What’s Up With the Epigraph?

Epigraphs are like little appetizers to the great entrée of a story. They illuminate important aspects of the story, and they get us headed in the right direction.

EPIGRAPH:

Breathes there the man, with soul so dead,
Who never to himself hath said,
         'This is my own, my native land!'
Whose heart hath ne'er within him burn'd
As home his footsteps he hath turn'd
         From wandering on a foreign strand?
                                           — Sir Walter Scott

What's up with the epigraph?

In the novel, we learn that Campbell writes medieval romances—quest narratives with heroes, villains, and damsels in distress. His work sounds less like actual medieval texts, though, and more like 18th- and 19th-century renditions of medieval works.

This epigraph is a snippet of a longer 18th-century poem by Sir Walter Scott called The Lay of the Last Minstrel, which was inspired by medieval ballads. This portion is from Canto VI, called, um, "Patriotism." The lines basically say that if you're not patriotic and super proud to be from your homeland, then you're dead inside. Ouch.

One tricky bit here is that Scott is from Scotland (right—who'd have guessed?), so he's mainly thinking about the complicated situation in Great Britain.

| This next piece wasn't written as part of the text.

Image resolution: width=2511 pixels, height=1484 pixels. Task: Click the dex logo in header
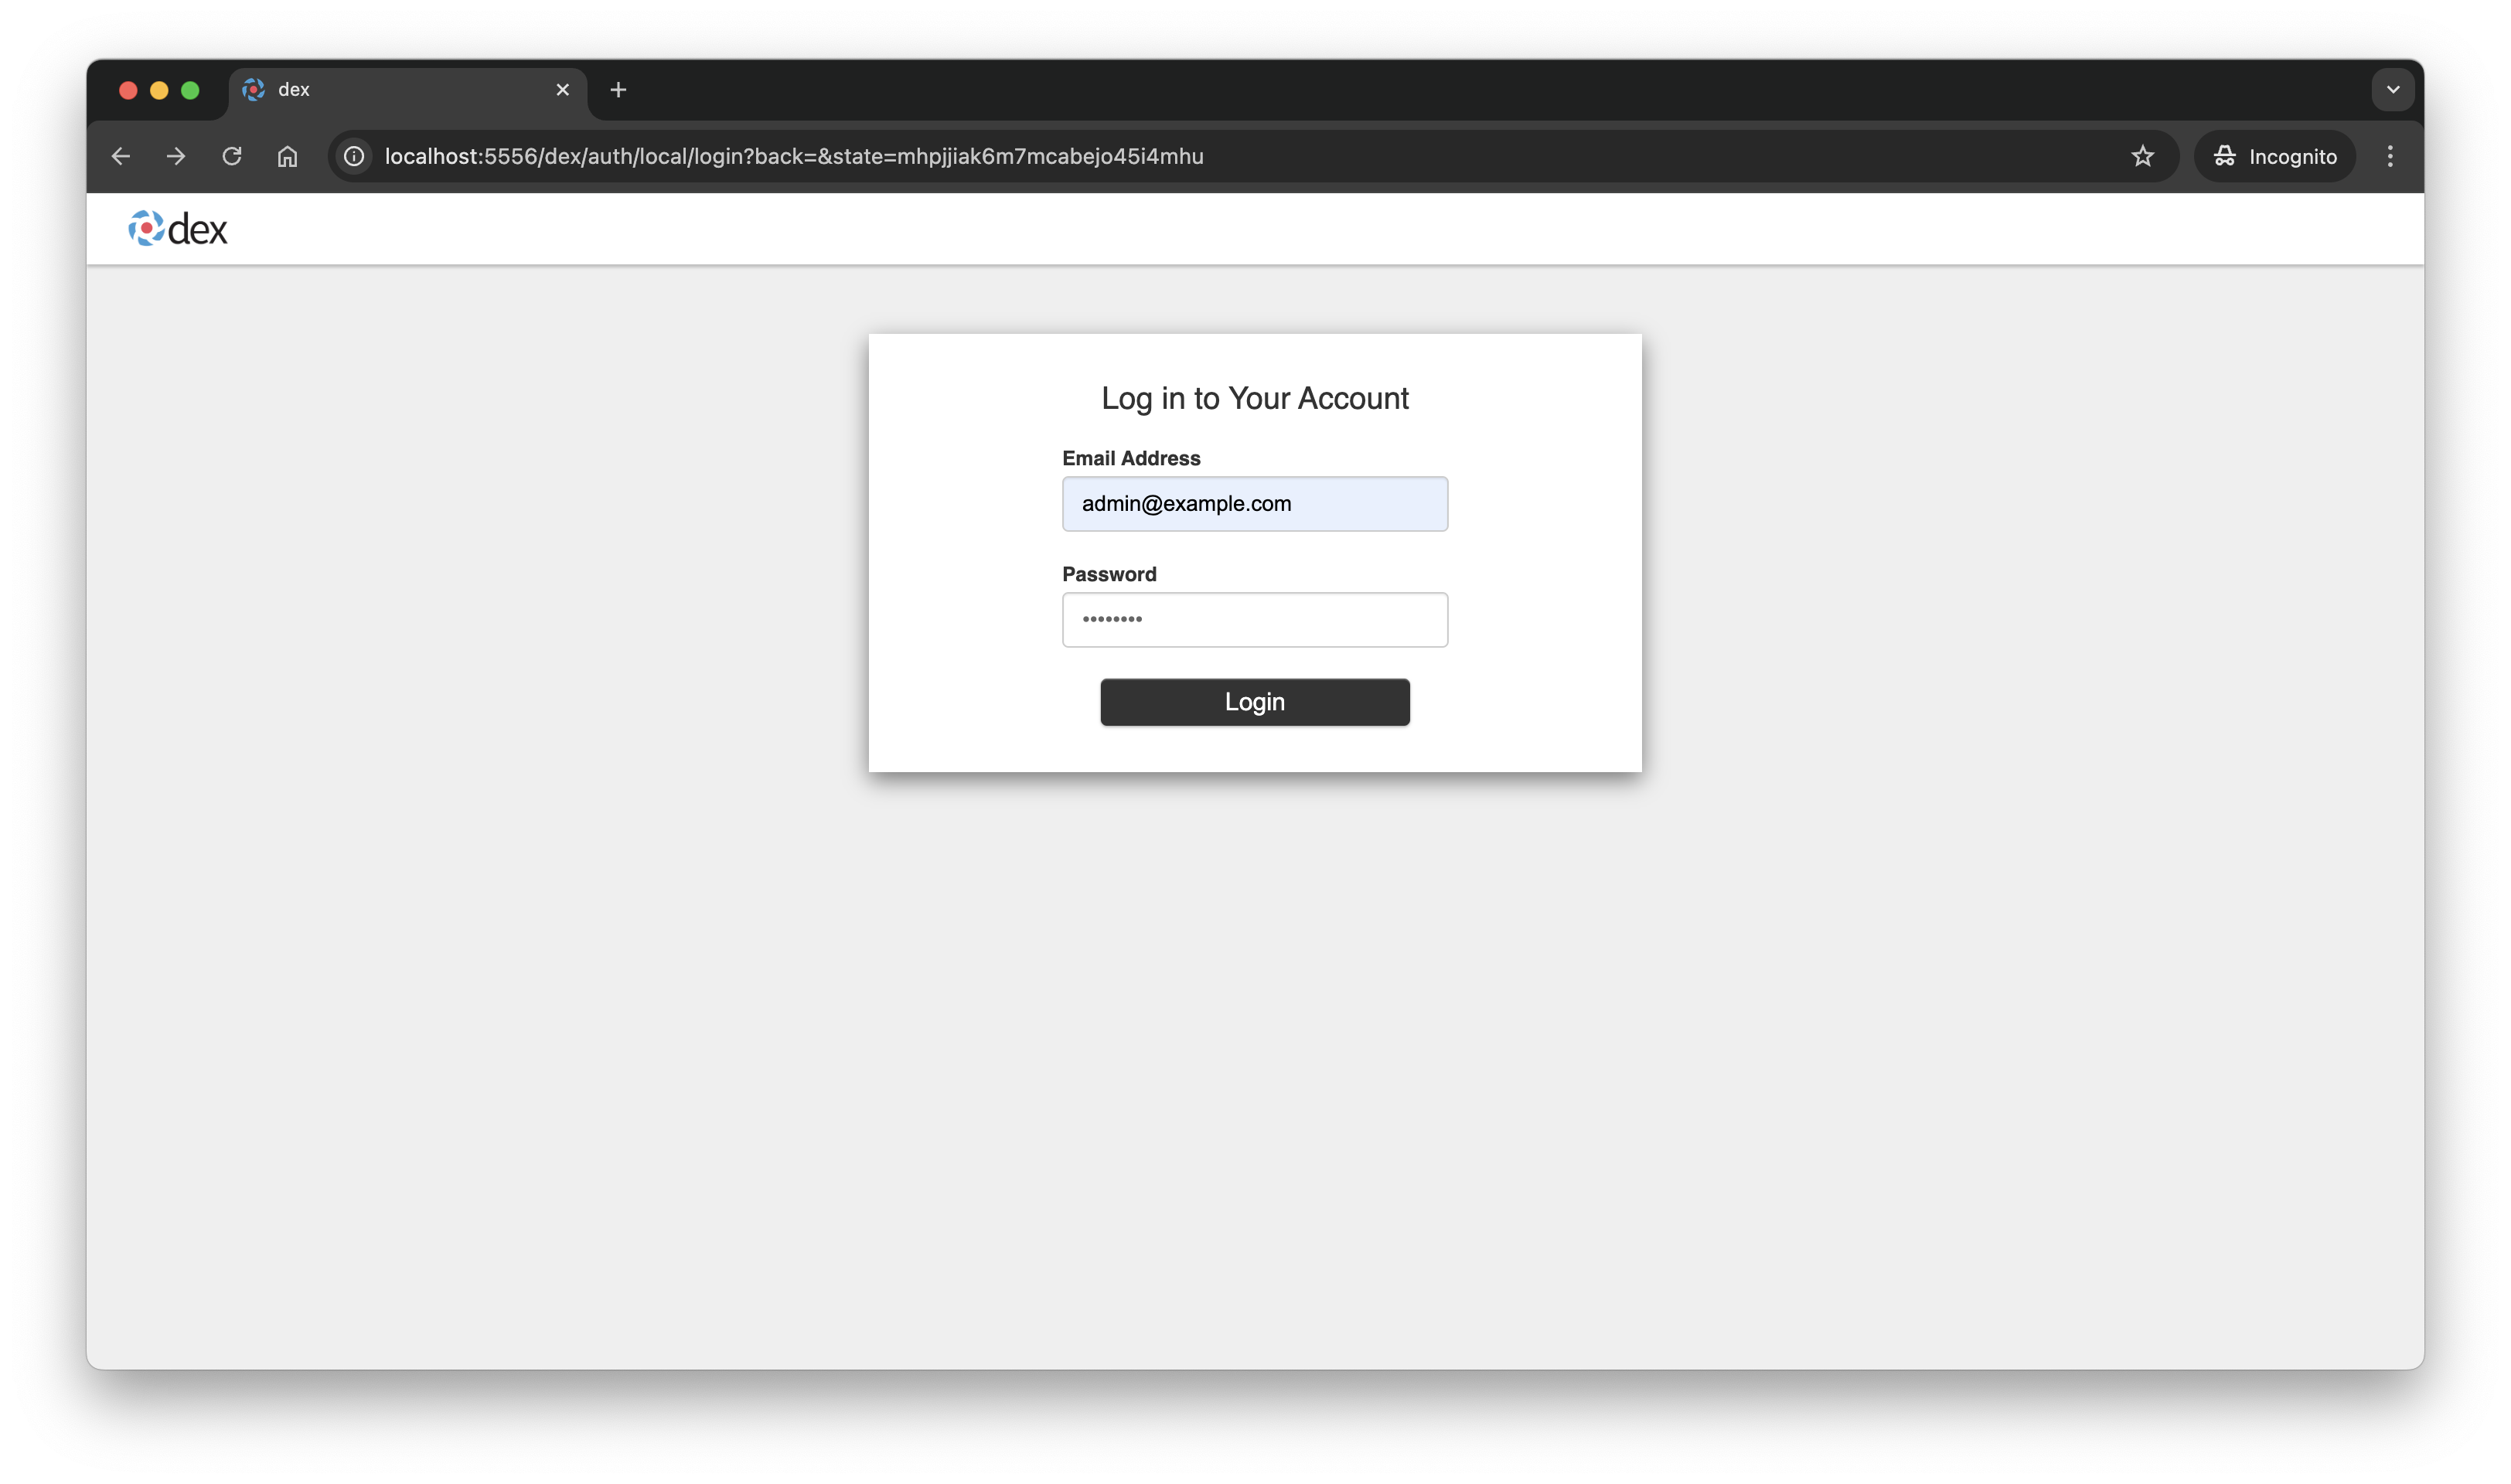coord(178,229)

That is, he's proud to be from Scotland, even though the English took control over it; similarly, he thinks the English should be proud to be English even in the face of Norman French influence. He's not really concerned about people who are foreign to him being patriotic, though—as in, dude's not losing sleep about Italian civic pride or anything.

Yeah, well, all those foggy patriotic and nationalistic ideas come with consequences, and you need look no further than Nazi Germany to see what those consequences can be. What differentiates Scott's text from propaganda? Does anything, really?